(Items listed in a dataset)
-*-
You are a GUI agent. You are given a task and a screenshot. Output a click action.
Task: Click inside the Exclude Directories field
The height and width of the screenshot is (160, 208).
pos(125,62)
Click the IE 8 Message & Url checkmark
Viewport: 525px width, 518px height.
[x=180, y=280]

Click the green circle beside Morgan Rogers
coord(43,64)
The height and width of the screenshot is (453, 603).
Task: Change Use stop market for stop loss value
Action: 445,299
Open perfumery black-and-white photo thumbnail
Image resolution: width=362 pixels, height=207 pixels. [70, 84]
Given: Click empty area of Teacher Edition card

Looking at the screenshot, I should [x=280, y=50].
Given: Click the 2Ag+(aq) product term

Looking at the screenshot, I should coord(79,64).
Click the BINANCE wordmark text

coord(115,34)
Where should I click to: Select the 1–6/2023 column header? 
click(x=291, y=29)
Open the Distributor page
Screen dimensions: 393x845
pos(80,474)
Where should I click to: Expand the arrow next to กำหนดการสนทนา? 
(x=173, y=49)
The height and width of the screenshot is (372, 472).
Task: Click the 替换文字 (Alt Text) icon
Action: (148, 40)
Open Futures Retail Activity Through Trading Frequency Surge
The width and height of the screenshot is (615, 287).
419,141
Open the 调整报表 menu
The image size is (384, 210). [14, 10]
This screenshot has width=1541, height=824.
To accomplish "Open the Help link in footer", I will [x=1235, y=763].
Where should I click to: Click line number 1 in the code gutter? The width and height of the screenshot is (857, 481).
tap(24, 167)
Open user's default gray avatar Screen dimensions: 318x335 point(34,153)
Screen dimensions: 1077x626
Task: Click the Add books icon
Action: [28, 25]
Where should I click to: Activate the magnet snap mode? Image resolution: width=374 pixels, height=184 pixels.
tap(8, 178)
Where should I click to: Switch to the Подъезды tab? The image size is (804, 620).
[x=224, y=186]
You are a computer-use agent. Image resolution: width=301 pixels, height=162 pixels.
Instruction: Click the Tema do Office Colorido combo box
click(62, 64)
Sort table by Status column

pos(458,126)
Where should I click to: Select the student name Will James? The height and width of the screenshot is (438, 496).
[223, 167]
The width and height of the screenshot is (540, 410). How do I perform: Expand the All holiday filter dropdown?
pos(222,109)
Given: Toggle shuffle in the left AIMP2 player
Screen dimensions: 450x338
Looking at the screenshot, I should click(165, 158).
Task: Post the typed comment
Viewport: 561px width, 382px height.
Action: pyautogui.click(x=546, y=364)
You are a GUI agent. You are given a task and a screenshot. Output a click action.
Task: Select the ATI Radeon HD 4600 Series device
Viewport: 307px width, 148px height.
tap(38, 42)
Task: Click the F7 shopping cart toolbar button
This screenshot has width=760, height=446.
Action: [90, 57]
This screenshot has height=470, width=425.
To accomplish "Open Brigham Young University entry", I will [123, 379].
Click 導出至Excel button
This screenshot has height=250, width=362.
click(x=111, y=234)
-*-
> [Exercise]: Nothing in the entries may be left out; each line is to be output exactly.

> [Result for this task]:
You are a GUI agent. You are given a task and a screenshot. Output a click action.
Task: Click inside the Exclude Directories field
The height and width of the screenshot is (160, 208).
pos(125,62)
Click the IE 8 Message & Url checkmark
Viewport: 525px width, 518px height.
[x=180, y=280]

Click the green circle beside Morgan Rogers
coord(43,64)
The height and width of the screenshot is (453, 603).
Task: Change Use stop market for stop loss value
Action: 445,299
Open perfumery black-and-white photo thumbnail
Image resolution: width=362 pixels, height=207 pixels. [70, 84]
Given: Click empty area of Teacher Edition card

Looking at the screenshot, I should [x=280, y=50].
Given: Click the 2Ag+(aq) product term

Looking at the screenshot, I should coord(79,64).
Click the BINANCE wordmark text

coord(115,34)
Where should I click to: Select the 1–6/2023 column header? 
click(x=291, y=29)
Open the Distributor page
Screen dimensions: 393x845
pos(80,474)
Where should I click to: Expand the arrow next to กำหนดการสนทนา? 
(x=173, y=49)
The height and width of the screenshot is (372, 472).
Task: Click the 替换文字 (Alt Text) icon
Action: (148, 40)
Open Futures Retail Activity Through Trading Frequency Surge
The width and height of the screenshot is (615, 287).
419,141
Open the 调整报表 menu
The image size is (384, 210). [14, 10]
This screenshot has width=1541, height=824.
To accomplish "Open the Help link in footer", I will [x=1235, y=763].
Where should I click to: Click line number 1 in the code gutter? The width and height of the screenshot is (857, 481).
tap(24, 167)
Open user's default gray avatar Screen dimensions: 318x335 point(34,153)
Screen dimensions: 1077x626
Task: Click the Add books icon
Action: [28, 25]
Where should I click to: Activate the magnet snap mode? Image resolution: width=374 pixels, height=184 pixels.
tap(8, 178)
Where should I click to: Switch to the Подъезды tab? The image size is (804, 620).
[x=224, y=186]
You are a computer-use agent. Image resolution: width=301 pixels, height=162 pixels.
Instruction: Click the Tema do Office Colorido combo box
click(62, 64)
Sort table by Status column

pos(458,126)
Where should I click to: Select the student name Will James? The height and width of the screenshot is (438, 496).
[223, 167]
The width and height of the screenshot is (540, 410). How do I perform: Expand the All holiday filter dropdown?
pos(222,109)
Given: Toggle shuffle in the left AIMP2 player
Screen dimensions: 450x338
Looking at the screenshot, I should click(165, 158).
Task: Post the typed comment
Viewport: 561px width, 382px height.
Action: pyautogui.click(x=546, y=364)
You are a GUI agent. You are given a task and a screenshot. Output a click action.
Task: Select the ATI Radeon HD 4600 Series device
Viewport: 307px width, 148px height.
tap(38, 42)
Task: Click the F7 shopping cart toolbar button
This screenshot has width=760, height=446.
Action: [90, 57]
This screenshot has height=470, width=425.
To accomplish "Open Brigham Young University entry", I will [123, 379].
Click 導出至Excel button
This screenshot has height=250, width=362.
click(x=111, y=234)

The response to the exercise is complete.